Mesmo assim, apurou o Dinheiro Vivo junto do Sindicato dos Trabalhadores do Comércio, Escritórios e Serviços de Portugal (CESP), a venda dos bens que restam não dá garantias do pagamento dos mais de 147 milhões de euros que a Moviflor deve a cerca de 1400 credores (que incluem o fisco e a Segurança Social).
A Moviflor fez um pedido de insolvência em agosto do ano passado, depois de ter passado vários meses com salários em atraso. A 1 de outubro, a empresa fundada por Catarina Remígio fechou todas as lojas e armazéns.

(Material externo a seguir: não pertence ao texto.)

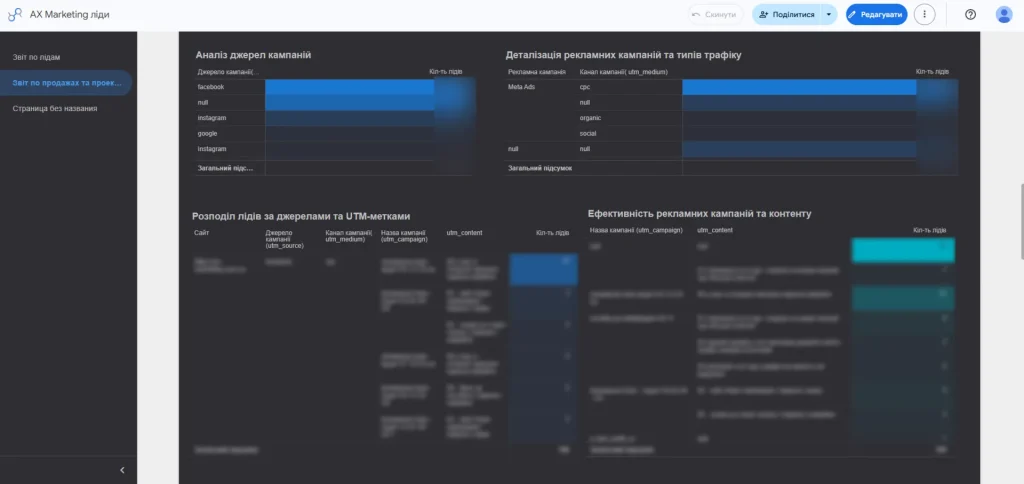
Task: Click the Рекламна кампанія column header
Action: [537, 71]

Antes disso, em dezembro de 2013, foi aprovado um Plano Especial de Revitalização, que a Moviflor não conseguiu cumprir. Uma vez que também não conseguiu chegar a acordo com um potencial investidor estrangeiro - cuja identidade nunca chegou a ser revelada - a empresa foi decretada insolvente.

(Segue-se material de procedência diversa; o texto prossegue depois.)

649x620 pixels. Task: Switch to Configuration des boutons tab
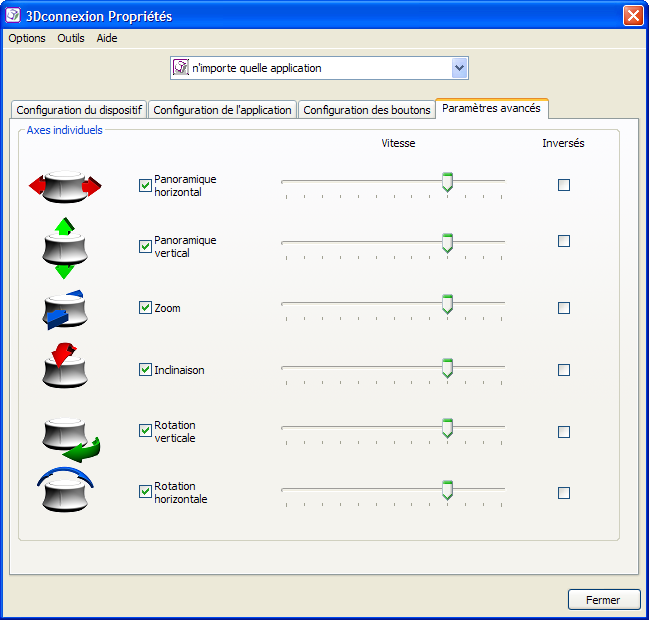click(366, 110)
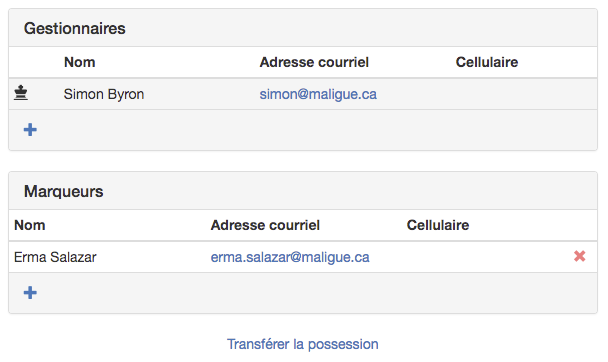Image resolution: width=608 pixels, height=362 pixels.
Task: Click the Nom column header in Gestionnaires
Action: click(79, 62)
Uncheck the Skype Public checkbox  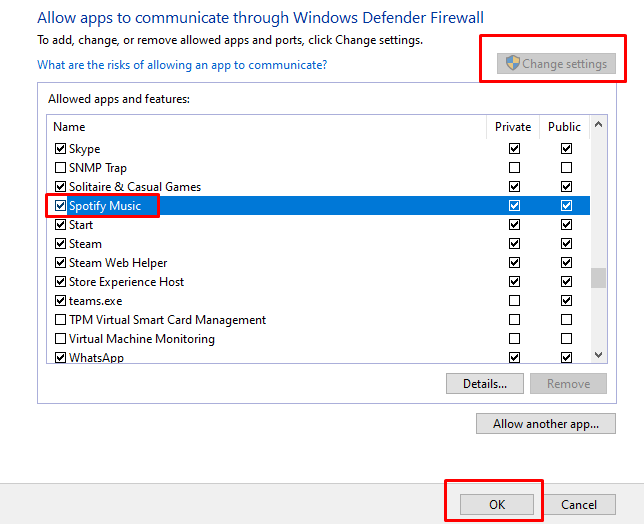[567, 149]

A empresa chegou a mudar de nome para Albará, numa tentativa de preservar a marca, mas o longo historial de dificuldades financeiras, despedimentos e salários em atraso não permitiu uma recuperação. A Moviflor enfrenta agora duas queixas-crime da Autoridade para as Condições do Trabalho e está sob investigação por parte do Ministério Público.
Em breve, deverá reunir-se uma comissão de credores, adiantou o CESP, não estando ainda agendada uma data.